■ Your task ■
With pictures omitted, transcribe exactly the lines from the one containing "Task: Click the Join HomieFix link" to the end of the records below.

*** Extracted records ***

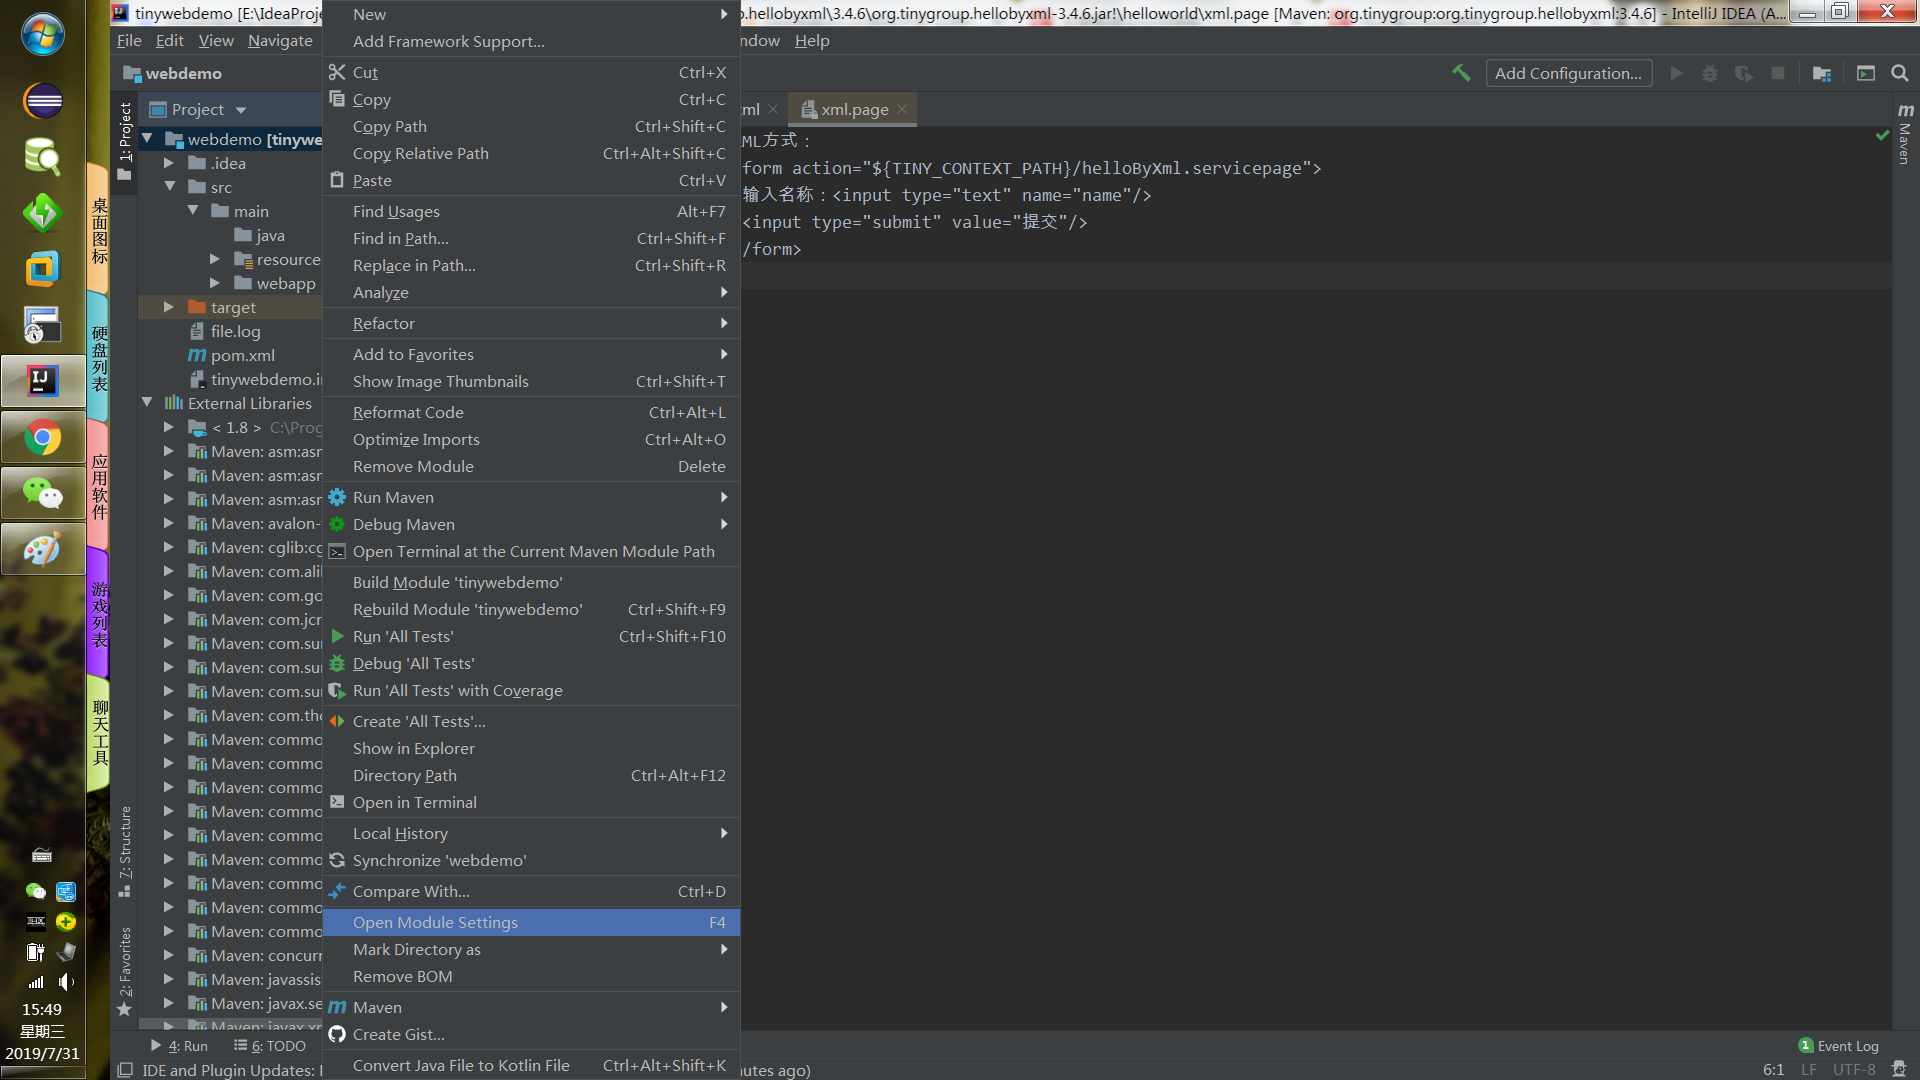Viewport: 1920px width, 1080px height.
Task: Click Chrome icon in Windows taskbar
Action: tap(42, 438)
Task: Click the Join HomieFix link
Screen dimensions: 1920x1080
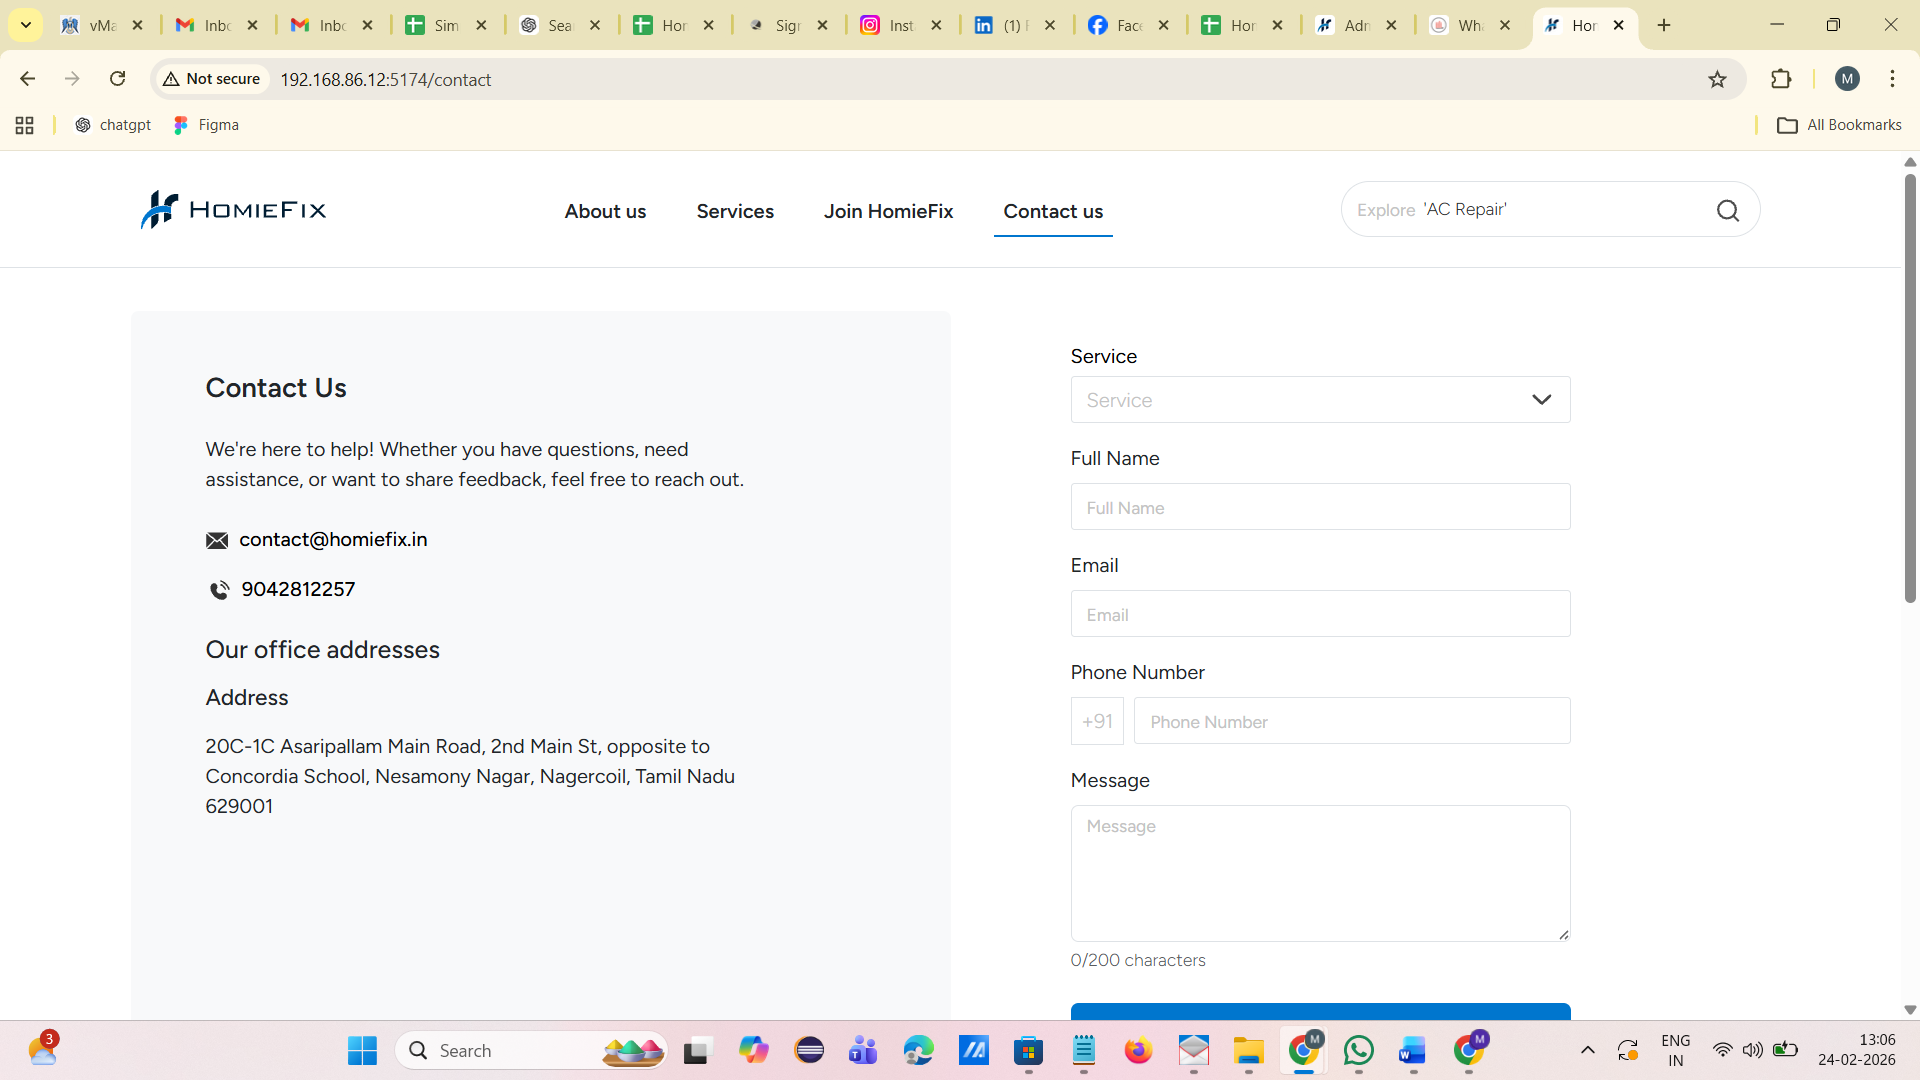Action: (888, 211)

*** End of Extracted records ***

■ Solution to this problem ■
Task: Click the Join HomieFix link
Screen dimensions: 1920x1080
Action: (888, 211)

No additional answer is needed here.